**SELECTED TEXT:**
··········

If you’re reading this the morning of Wednesday, Dec. 21, when this paper comes out, you should be aware that the Winter Solstice is happening this afternoon at 1:48 p.m. PST.
There’s a widespread misconception that the equinoxes and solstices are events fixed to certain days. I have known people who swear that all winter solstices have to happen on December twenty oneses. OK, it’s been true in Seattle lately, but that’s not necessarily the case. The truth is the solstice happens at a moment in time that can move around, and the date depends on your time zone. The reason it stays close to Dec. 21 is because of leap years. That’s why we have leap years: to keep the solstice from wandering off.
Without leap days, the solstice would ratchet forward almost six hours every year, and, by the fourth or fifth year, it would happen on a Dec. 22. The horror. We could accidentally bring the cows into the barn a day early.
If you can’t trust a calendar to tell you the shortest day of every year, you can’t trust anyone. When time unravels, society itself unravels. Cows unravel. Figuratively speaking.
This is why I like to periodically call out the times of the winter solstice. This year, it’s at 1:48 p.m. Next year, it will be at 7:28 p.m. The year after, it would be in the morning of Dec. 22, but an intervening leap day will put it back to the morning of Dec. 21 instead. Leap days to the rescue! Hail Julius Caesar and his astronomers!
The other reason the solstice doesn’t wander too far is because of Pope Gregory XIII and his astronomers. They noticed that there were too many leap days, and the excess leap days were over-correcting for the solstice drift, letting it go days too soon before Dec. 21. That couldn’t be allowed because the solstice always has to happen about four days before the birthday of Jesus, and we’re again mismanaging the cattle, this time in the other direction. So the pope decreed that three leap days every 400 years would be no more, retroactively, and poof, the calendar was fixed.
All of this is designed so we can count on the coming Christmas being on Sunday, rather than Friday or Saturday, as the founders of the church always intended.
Meanwhile, as the calendar was corrected, Elon Musk took over Twitter and turned himself into a fine illustration of the hazards of ideology.

··········

**RECORDED DATA:**
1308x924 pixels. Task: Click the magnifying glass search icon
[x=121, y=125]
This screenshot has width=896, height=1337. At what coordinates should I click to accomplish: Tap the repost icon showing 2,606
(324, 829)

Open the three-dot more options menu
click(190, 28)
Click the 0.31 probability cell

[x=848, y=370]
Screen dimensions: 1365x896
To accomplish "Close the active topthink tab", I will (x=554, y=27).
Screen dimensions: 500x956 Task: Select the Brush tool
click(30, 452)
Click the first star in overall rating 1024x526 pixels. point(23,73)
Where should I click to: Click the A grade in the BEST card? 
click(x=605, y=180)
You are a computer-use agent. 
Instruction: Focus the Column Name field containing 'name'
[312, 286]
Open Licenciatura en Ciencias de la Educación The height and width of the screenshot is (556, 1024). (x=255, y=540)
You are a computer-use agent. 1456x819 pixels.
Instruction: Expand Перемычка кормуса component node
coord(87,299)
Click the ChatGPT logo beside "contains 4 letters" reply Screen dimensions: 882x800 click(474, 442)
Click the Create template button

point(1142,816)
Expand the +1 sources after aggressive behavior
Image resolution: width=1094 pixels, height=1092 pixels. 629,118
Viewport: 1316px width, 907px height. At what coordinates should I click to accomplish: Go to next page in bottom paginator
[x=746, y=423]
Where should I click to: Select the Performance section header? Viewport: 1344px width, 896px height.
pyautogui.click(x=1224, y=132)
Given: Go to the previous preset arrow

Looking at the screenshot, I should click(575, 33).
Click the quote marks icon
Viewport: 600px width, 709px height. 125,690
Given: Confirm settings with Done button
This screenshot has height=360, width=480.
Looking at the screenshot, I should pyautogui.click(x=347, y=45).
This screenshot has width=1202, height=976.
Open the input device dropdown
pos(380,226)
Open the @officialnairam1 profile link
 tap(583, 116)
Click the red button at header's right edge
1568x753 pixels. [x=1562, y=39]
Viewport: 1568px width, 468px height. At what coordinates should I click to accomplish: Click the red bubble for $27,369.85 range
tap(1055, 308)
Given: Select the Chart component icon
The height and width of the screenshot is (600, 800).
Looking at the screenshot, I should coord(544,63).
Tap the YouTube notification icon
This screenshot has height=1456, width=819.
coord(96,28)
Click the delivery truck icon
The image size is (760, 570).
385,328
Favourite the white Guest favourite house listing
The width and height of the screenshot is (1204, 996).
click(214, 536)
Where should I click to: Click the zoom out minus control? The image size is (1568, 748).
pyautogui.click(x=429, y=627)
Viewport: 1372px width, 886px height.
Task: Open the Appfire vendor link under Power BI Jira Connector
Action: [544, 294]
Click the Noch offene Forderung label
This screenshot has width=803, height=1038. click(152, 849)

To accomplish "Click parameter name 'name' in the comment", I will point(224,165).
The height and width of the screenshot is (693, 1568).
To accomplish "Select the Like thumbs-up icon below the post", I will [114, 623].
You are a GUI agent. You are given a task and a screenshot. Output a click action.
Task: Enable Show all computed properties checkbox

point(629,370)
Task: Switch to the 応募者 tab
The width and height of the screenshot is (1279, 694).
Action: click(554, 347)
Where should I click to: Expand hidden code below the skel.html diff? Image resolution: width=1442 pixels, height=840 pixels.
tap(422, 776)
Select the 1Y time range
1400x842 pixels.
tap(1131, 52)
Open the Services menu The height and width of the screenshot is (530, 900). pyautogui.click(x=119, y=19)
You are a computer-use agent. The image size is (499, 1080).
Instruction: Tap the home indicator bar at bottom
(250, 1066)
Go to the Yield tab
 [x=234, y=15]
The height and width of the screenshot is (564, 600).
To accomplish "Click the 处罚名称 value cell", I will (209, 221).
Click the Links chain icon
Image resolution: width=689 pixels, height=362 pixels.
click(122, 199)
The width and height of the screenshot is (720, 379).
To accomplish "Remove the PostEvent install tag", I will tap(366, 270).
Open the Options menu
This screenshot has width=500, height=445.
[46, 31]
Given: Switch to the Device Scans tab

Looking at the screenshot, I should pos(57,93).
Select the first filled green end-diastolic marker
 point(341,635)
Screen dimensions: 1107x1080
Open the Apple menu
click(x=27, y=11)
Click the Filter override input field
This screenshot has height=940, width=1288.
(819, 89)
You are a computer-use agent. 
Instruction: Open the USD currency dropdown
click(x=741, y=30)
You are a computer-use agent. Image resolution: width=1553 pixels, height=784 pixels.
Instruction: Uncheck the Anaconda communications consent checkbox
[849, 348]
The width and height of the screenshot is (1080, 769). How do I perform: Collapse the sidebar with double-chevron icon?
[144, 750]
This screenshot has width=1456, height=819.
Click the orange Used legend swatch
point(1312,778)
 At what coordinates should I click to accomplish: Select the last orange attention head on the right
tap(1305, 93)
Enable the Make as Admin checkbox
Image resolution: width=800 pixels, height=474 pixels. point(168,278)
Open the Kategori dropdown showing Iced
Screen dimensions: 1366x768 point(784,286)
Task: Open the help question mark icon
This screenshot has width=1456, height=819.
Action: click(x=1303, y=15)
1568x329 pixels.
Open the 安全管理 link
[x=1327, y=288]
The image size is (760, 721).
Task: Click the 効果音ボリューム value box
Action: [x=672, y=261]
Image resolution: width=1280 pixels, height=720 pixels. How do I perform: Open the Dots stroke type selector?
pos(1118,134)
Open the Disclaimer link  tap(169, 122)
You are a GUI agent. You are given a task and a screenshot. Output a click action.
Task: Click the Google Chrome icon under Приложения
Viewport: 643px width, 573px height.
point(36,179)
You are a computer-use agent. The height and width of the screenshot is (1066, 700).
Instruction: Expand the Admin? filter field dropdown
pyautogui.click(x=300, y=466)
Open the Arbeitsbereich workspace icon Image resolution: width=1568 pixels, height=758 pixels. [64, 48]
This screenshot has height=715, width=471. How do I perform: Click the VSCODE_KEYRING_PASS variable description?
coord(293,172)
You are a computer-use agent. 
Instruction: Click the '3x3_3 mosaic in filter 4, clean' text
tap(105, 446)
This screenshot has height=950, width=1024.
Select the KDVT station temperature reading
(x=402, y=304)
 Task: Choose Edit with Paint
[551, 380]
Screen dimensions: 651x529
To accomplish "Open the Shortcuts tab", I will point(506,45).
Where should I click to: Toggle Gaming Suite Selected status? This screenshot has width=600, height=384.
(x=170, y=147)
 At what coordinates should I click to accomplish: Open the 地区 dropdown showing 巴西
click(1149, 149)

··········

**SET TASKS:**
• 1. Answer these about the solstice column:
(a) At what time does the column say the Winter Solstice happens on the afternoon of Dec. 21?
(b) Without leap days, how far would the solstice move forward each year?
(c) How many leap days every 400 years did Pope Gregory XIII decree would be no more?
• 2. Write out the solstice column word for word, starting with "If you’re reading" and going on through "from wandering off.".

**SOLUTION SET:**
• 1.
(a) 1:48 p.m. PST
(b) Almost six hours
(c) Three

• 2.
If you’re reading this the morning of Wednesday, Dec. 21, when this paper comes out, you should be aware that the Winter Solstice is happening this afternoon at 1:48 p.m. PST.
There’s a widespread misconception that the equinoxes and solstices are events fixed to certain days. I have known people who swear that all winter solstices have to happen on December twenty oneses. OK, it’s been true in Seattle lately, but that’s not necessarily the case. The truth is the solstice happens at a moment in time that can move around, and the date depends on your time zone. The reason it stays close to Dec. 21 is because of leap years. That’s why we have leap years: to keep the solstice from wandering off.